Dr Warren said it was too narrow to look at areas such as Information Technology and Cybersecurity as the main targets of inside threats.
In many cases these people had used legal cases, workplace harassment and even violence as a reaction against the organisation and a way of expressing their anger.
The complexity in the modern workplace, Dr Warren said, came from the need to trust employees and make creative and rewarding workplaces, a need which also made space for potential malfeasance.
“If you could have an absolutely ideal security framework you wouldn’t need to trust anybody because every single behavior in the workplace would either be permissible or absolutely impossible,” she said.
“If the workplace was based just on security you would eliminate the need for trust, and every single person would follow every rule in the same way.”
Bad behavior always existed in a cultural context, said Dr Warren.

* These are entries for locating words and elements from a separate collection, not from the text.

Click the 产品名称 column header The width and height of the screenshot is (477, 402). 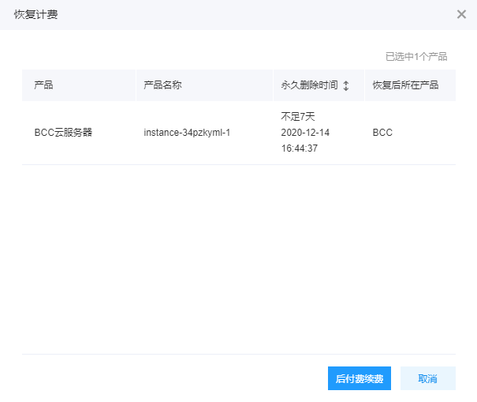click(x=162, y=85)
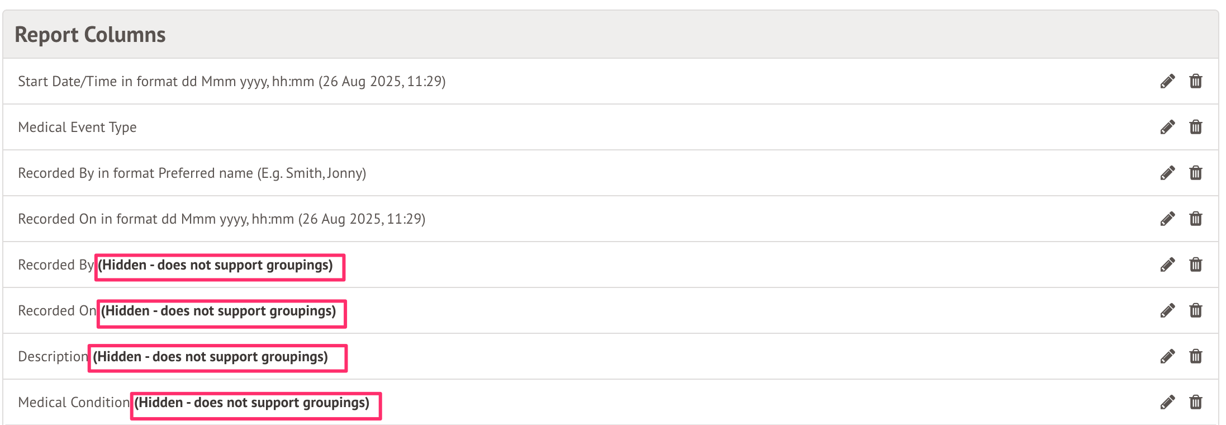Screen dimensions: 1226x425
Task: Delete the hidden Recorded By column
Action: point(1196,265)
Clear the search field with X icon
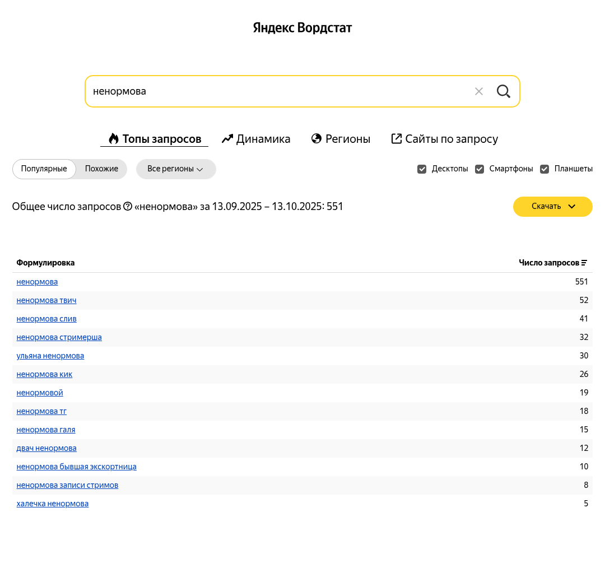The width and height of the screenshot is (605, 573). [x=478, y=91]
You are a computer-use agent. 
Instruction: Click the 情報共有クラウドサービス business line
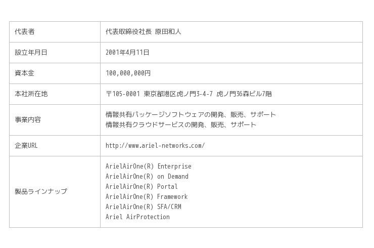[180, 125]
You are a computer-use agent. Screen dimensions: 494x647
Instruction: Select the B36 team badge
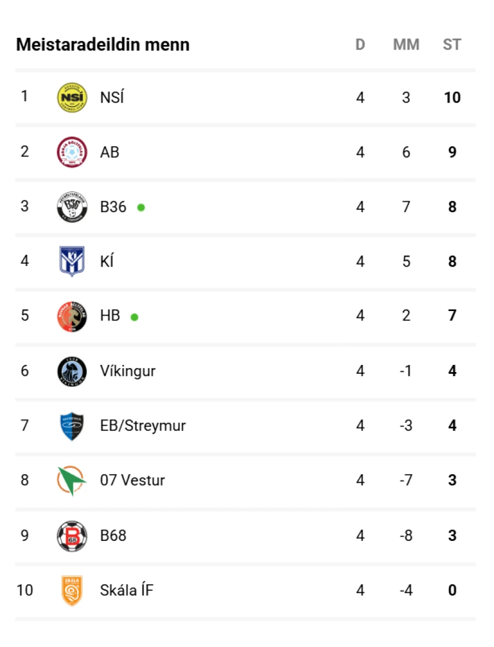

Behaviour which was unacceptable in the boardroom could be welcomed in a team building session, so organisational culture needed tight social mores which created rules which people could follow for their own safety.
“Being normal is context specific,” said Dr Warren.
In too many cases, however, people stepped outside of this accepted cultural behaviour and the most common justification was that they felt ignored and exploited.
“People feel entitled, they feel they deserve more accolades and recognition,” Dr Warren said.
“They say “I developed this software and its my IP and my employer didn’t give me recognition.’
“In many cases these insiders have privileged access to the technology, or they are the creators of it.”
Not everyone was capable of developing into a potent or even violent threat, but those who did followed what psychologists now understood as a “pathway to violence”.
“People become insider threats when they are not heard,” said Dr Warren.
“While some people come in with intent before they even arrive, this is the exception and not the rule, which is that people come in with the best intent and then become disgruntled.”
In the US and Europe, organisations were learning how to combine their resources and multi-disciplinary teams – spanning security, HR, occupational health and safety and legal – and put them together to deal with “behavioural threat management.”
Australia has been much slower in adopting this approach, and many Australian organisations were yet to identify human aggression on their risk registers.
“Human aggression is actually one of the biggest risks to your reputation and business continuity,” Dr Warren said.
“You might have someone who is a risk to your data, but they need access to that to do their job, or you might have someone who is disgruntled and they are interacting regularly with the media.”
It was through using multi-disciplinary behavioural strategies, she said, that it was possible to “deter malfeasance and motivate benevolence” and not only balance security and trust, but marry the two together.
“I have seen some of an organisation’s best advocates in people who have previously been insider threats,” said Dr Warren.
Dr Lisa Warren was speaking at the 2019 ASIAL Security Exhibition & Conference at the ICC Sydney in Darling Harbour.